Telefon bankacılığında kimlik doğrulama gerekiyorsa bu, telefondan şifre tuşlatılarak değil, mobil bankacılık uygulamasına gönderilen bir bildirime onay verilmesiyle yapılmalı. Hatta daha iyisi, bankalarla sesli görüşmeler doğrudan mobil uygulama içinden uçtan uca şifreli olarak yapılmalı. Normal telefon araması ise yalnızca kayıp/çalıntı gibi acil durumlarla sınırlı olmalı. Akıllı telefonu olmayan müşteriler için de güvenli görüşme imkanı şubeler üzerinden sağlanmalı.
  1. İki adımlı doğrulamanın zorunlu olması olumlu, ancak çoğu bankada hala SMS yaygın biçimde kullanılıyor. Mobil uygulama ile doğrulama seçeneği olsa bile SMS genellikle alternatif olarak açık bırakılıyor. Oysa bir sistemin güvenliği en zayıf halkası kadar güçlüdür.
SMS, en riskli iki adımlı doğrulama yöntemlerinden biridir. Bankacılık kadar kritik olmayan hesaplarda bile önerilmez; çünkü SS7 saldırısı gibi tehditlerle, kullanıcı hatası olmasa bile ele geçirilebilir ve şifreli bir iletişim yöntemi değildir.

Bu nedenle iki adımlı doğrulama esas olarak mobil uygulama üzerinden yapılmalı. Akıllı telefonu olmayan çok az sayıdaki kullanıcıya ise, şubede yüz yüze kimlik doğrulamasından sonra tek kullanımlık şifre üreten fiziksel cihazlar verilmeli.

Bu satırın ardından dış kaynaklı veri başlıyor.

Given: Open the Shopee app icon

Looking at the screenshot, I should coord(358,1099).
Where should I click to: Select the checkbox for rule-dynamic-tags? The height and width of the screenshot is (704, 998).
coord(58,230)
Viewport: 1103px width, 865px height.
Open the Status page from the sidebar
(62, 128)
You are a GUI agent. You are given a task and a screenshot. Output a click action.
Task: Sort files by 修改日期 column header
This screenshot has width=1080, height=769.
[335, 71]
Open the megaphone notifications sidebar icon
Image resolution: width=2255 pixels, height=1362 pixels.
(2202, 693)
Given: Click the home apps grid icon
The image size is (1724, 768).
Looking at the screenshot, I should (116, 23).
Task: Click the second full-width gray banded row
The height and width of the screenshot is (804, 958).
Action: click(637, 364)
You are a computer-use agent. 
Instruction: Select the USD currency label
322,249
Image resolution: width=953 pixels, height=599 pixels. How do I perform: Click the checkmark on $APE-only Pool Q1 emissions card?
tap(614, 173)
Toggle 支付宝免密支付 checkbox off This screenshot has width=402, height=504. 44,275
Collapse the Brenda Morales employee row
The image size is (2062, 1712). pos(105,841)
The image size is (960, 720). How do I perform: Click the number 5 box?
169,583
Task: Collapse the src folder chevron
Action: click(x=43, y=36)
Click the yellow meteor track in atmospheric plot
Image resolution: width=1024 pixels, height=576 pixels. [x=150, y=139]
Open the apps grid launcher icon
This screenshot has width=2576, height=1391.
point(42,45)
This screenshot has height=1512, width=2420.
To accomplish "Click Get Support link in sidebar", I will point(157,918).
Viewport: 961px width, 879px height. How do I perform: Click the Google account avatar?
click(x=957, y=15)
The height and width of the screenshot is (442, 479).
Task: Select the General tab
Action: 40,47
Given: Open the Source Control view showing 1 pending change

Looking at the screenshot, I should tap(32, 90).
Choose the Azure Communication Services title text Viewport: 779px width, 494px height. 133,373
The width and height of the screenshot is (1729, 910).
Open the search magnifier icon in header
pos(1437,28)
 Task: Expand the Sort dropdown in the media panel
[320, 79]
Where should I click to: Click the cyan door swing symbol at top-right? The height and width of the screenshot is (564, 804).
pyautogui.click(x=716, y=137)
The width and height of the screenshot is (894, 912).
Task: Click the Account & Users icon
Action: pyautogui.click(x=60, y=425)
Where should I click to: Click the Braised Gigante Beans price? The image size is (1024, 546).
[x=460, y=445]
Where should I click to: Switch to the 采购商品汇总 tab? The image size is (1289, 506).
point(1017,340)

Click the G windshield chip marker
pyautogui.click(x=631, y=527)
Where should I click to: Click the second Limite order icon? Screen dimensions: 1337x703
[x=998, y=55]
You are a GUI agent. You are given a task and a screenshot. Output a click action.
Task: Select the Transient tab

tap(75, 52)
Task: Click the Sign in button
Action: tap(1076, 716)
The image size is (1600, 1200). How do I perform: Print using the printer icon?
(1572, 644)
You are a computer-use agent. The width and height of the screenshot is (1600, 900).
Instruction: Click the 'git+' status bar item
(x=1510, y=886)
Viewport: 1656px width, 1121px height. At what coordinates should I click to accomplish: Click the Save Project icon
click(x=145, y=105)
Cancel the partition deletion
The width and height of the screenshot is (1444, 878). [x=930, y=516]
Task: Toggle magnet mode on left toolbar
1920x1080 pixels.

Mobil doğrulama tarafında da App Store ve Google Play'de her bankanın ayrı bir doğrulama uygulaması olmalı veya bu özellikler mevcut mobil bankacılık uygulamasına dahil edilmeli. Bu uygulamanın kurulumu veya zorunlu iki adımlı doğrulama kodu üretiminin açılması yalnızca müşteri numarası, şifre ve SMS koduyla değil; buna ek olarak kimlik kartının NFC ile okutulması, yüzle canlılık testi ve müşteri temsilcisiyle görüntülü görüşme gibi güçlü doğrulama adımlarıyla yapılmalı. Ancak bu süreç tamamlandıktan sonra mobil uygulama o müşteri için tek kullanımlık kod üretebilmeli. SMS hiçbir zaman iki adımlı doğrulama için kullanılamamalı. Uygulama silinip yeniden kurulduğunda, telefon sıfırlandığında veya cihaz değiştiğinde aynı doğrulama süreci tekrar istenmeli.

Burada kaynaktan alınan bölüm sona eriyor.